* **Text section**:

HYPE's market cap just surpassed $16 billion, and some are already saying it can overthrow SOL's $48 billion.



Don't laugh. In January, I also thought HYPE hitting $10 billion was a pipe dream.

On the night of June 1st, HYPE briefly broke through $75, setting a new all-time high again. Since May, it has risen over 85%, with a market cap surpassing $16.36 billion, overtaking Dogecoin, and directly entering the seventh position in crypto market value.

But what if I told you this is just the beginning?

Arthur Hayes directly announced on X two days ago: “HYPE should at least surpass SOL before this bull market ends.” Not enough? He immediately bet $100k that HYPE would outperform all tokens in the top ten by market cap for the rest of this year, betting against Kyle Samani of Multicoin Capital. Samani accepted the challenge that same day.

Behind this bet isn’t just a casual price target.

Let me give you a very practical calculation—

Where’s the gap?

As of the morning of June 2, SOL’s market cap was about $47 billion, trading around $81. HYPE’s market cap is $16.36 billion, a difference of about three times.

Is this gap big? No. In 2024, SOL went from teens of dollars to over $200, starting from a gap of three to four times Ethereum’s valuation. HYPE is in a more advantageous position now: just over three weeks since launching its ETF, the first 11 trading days saw a net inflow of $100.48 million, with zero net outflows on any single day. The latest data this week is even more impressive—last week, HYPE’s spot ETF saw a net inflow of $25.57 million, more than 10 times the $2.36 million net inflow of SOL ETF during the same period. Which week is this?

* **Data shown**:
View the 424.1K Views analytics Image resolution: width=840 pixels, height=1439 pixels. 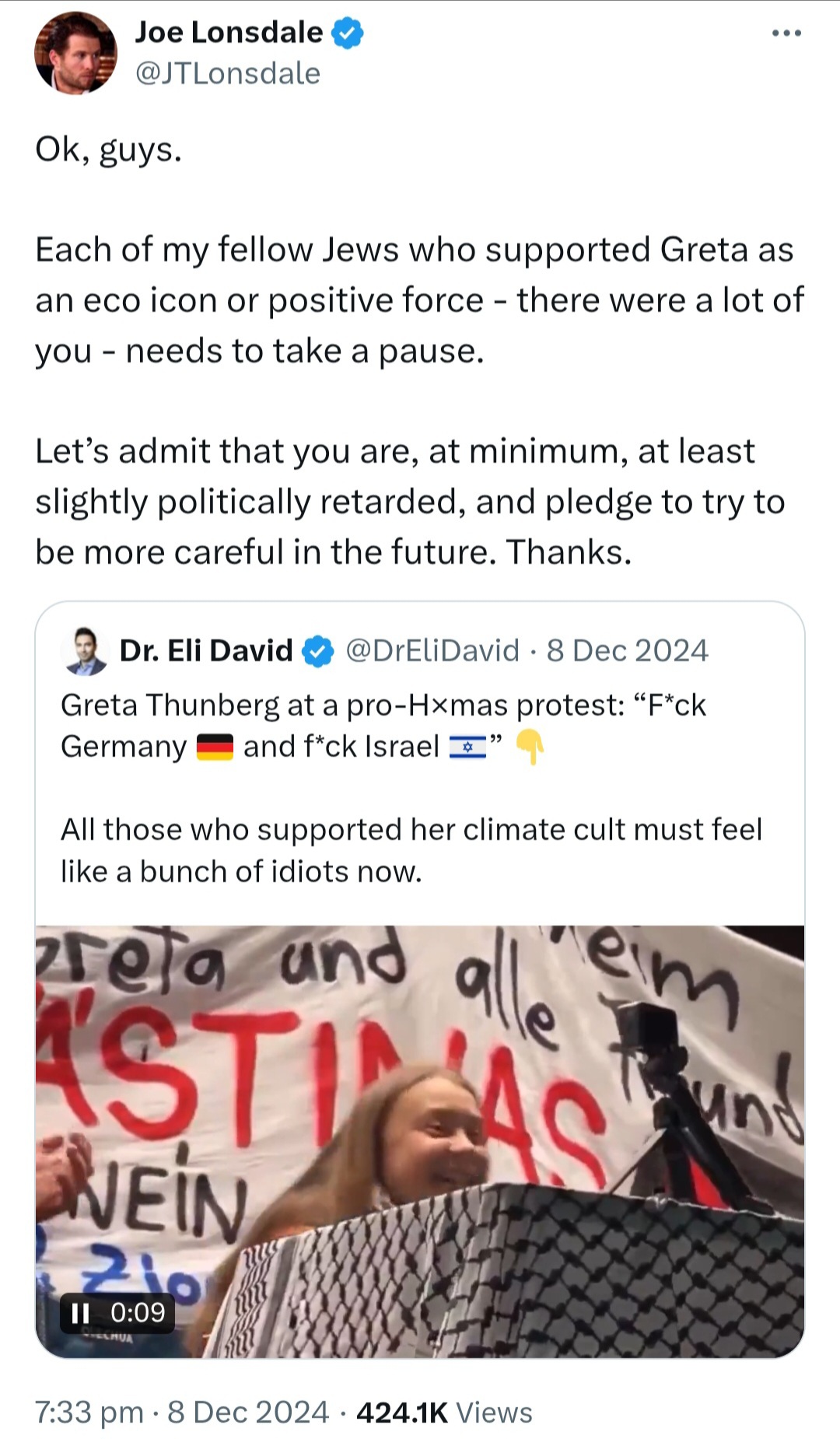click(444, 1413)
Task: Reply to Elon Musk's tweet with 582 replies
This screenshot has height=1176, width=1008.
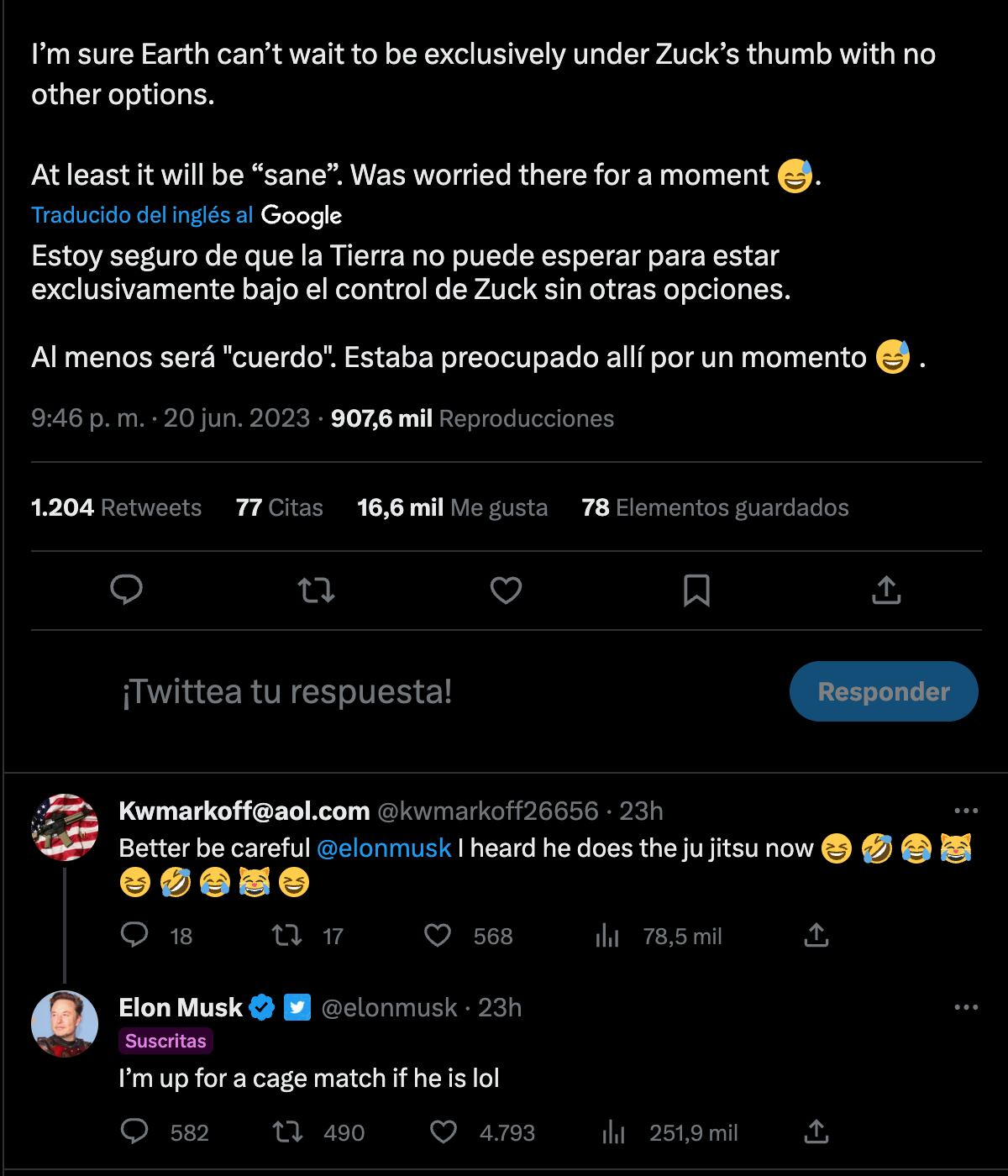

--

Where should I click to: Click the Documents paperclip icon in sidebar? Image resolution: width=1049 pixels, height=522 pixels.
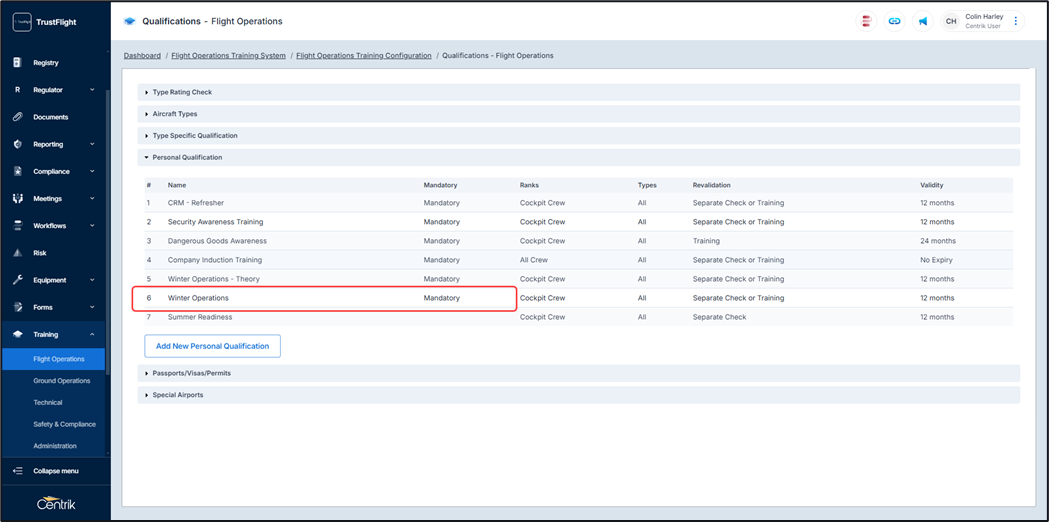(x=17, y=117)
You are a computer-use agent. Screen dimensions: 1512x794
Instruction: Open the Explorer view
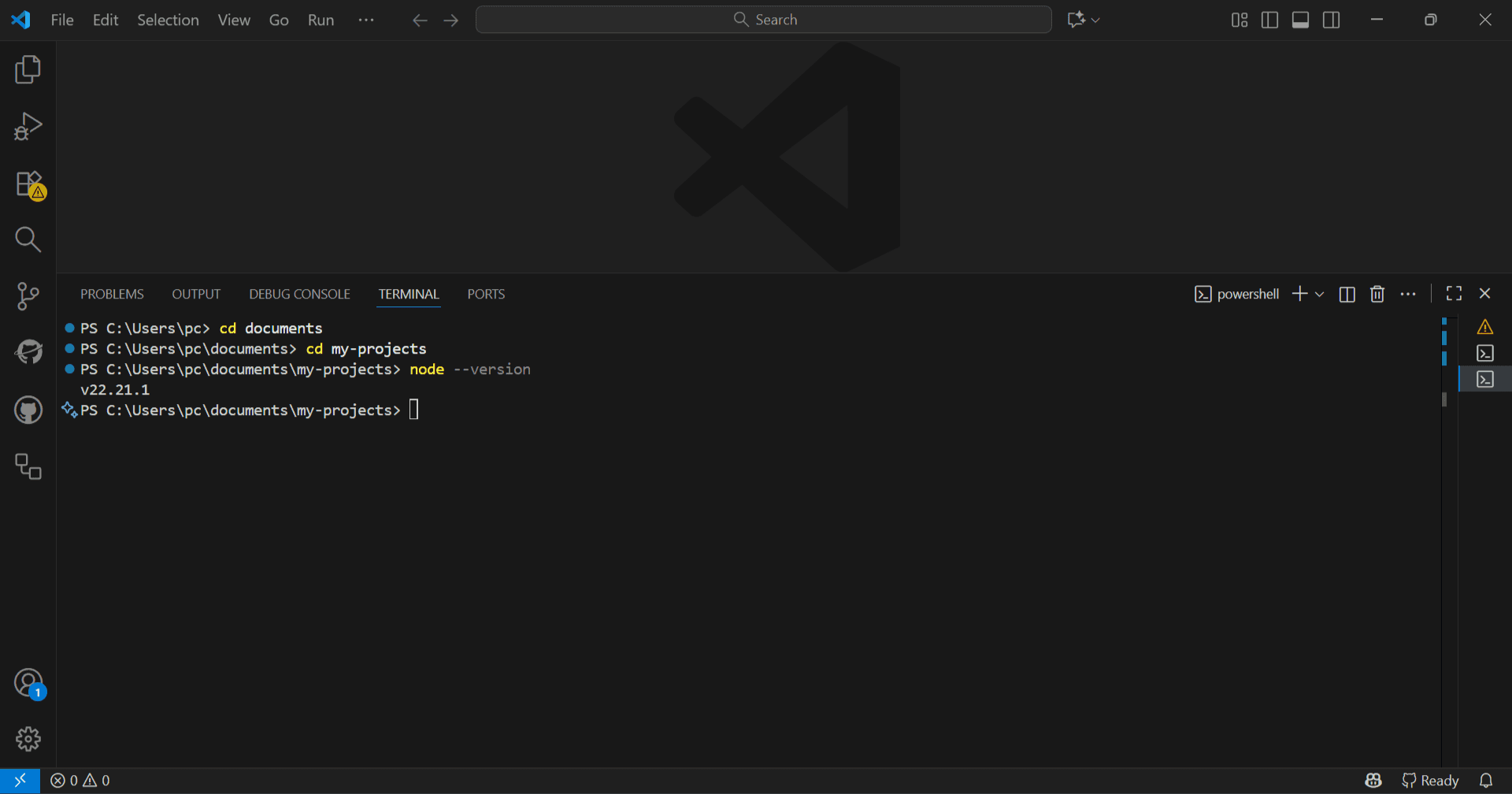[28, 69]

* **Stated exercise 1**:
Answer these about the article on HYPE's market cap:
(a) What price did HYPE briefly break through on the night of June 1st?
(b) How much did Arthur Hayes bet against Kyle Samani?
(c) What was the net inflow during the first 11 trading days after HYPE's ETF launched?
* **Stated exercise 2**: Write the next few paragraphs of the article comparing HYPE's market cap with SOL's, starting after its final sentence.

* **Expected answer 1**:
(a) $75
(b) $100k
(c) $100.48 million

* **Expected answer 2**:
Even more interesting is on-chain activity—

Last night, a new address directly withdrew 180k HYPE from Coinbase (about $13.18 million) and staked it all. Over the past 10 hours, institutions like Bitwise Hyperliquid ETF, a16z, and Galaxy Digital withdrew a total of 100k HYPE from exchanges to stake, worth about $82.42 million. These institutions aren’t waiting to dump; they’re locking circulating supply into staking pools.

More important than all price data is cash flow.

Hyperliquid’s protocol has accumulated over $1.3 billion in revenue. 99% of trading fees are used to buy back and burn HYPE—this isn’t just marketing talk; it’s real money reducing supply. Structurally, each new user adds another buy pressure.

SOL’s ecosystem is “build the chain first, let applications grow naturally.” Hyperliquid’s logic is completely different: first build a perpetual contract market to gather users and fees, then use those to buy back and stake, recycling capital and liquidity into the ecosystem. The former is like building a city and waiting for people to move in; the latter is like opening a casino, first draining all the wallets on a street, then using profits to build shopping malls.

Which is faster?

But don’t underestimate the opposing factors.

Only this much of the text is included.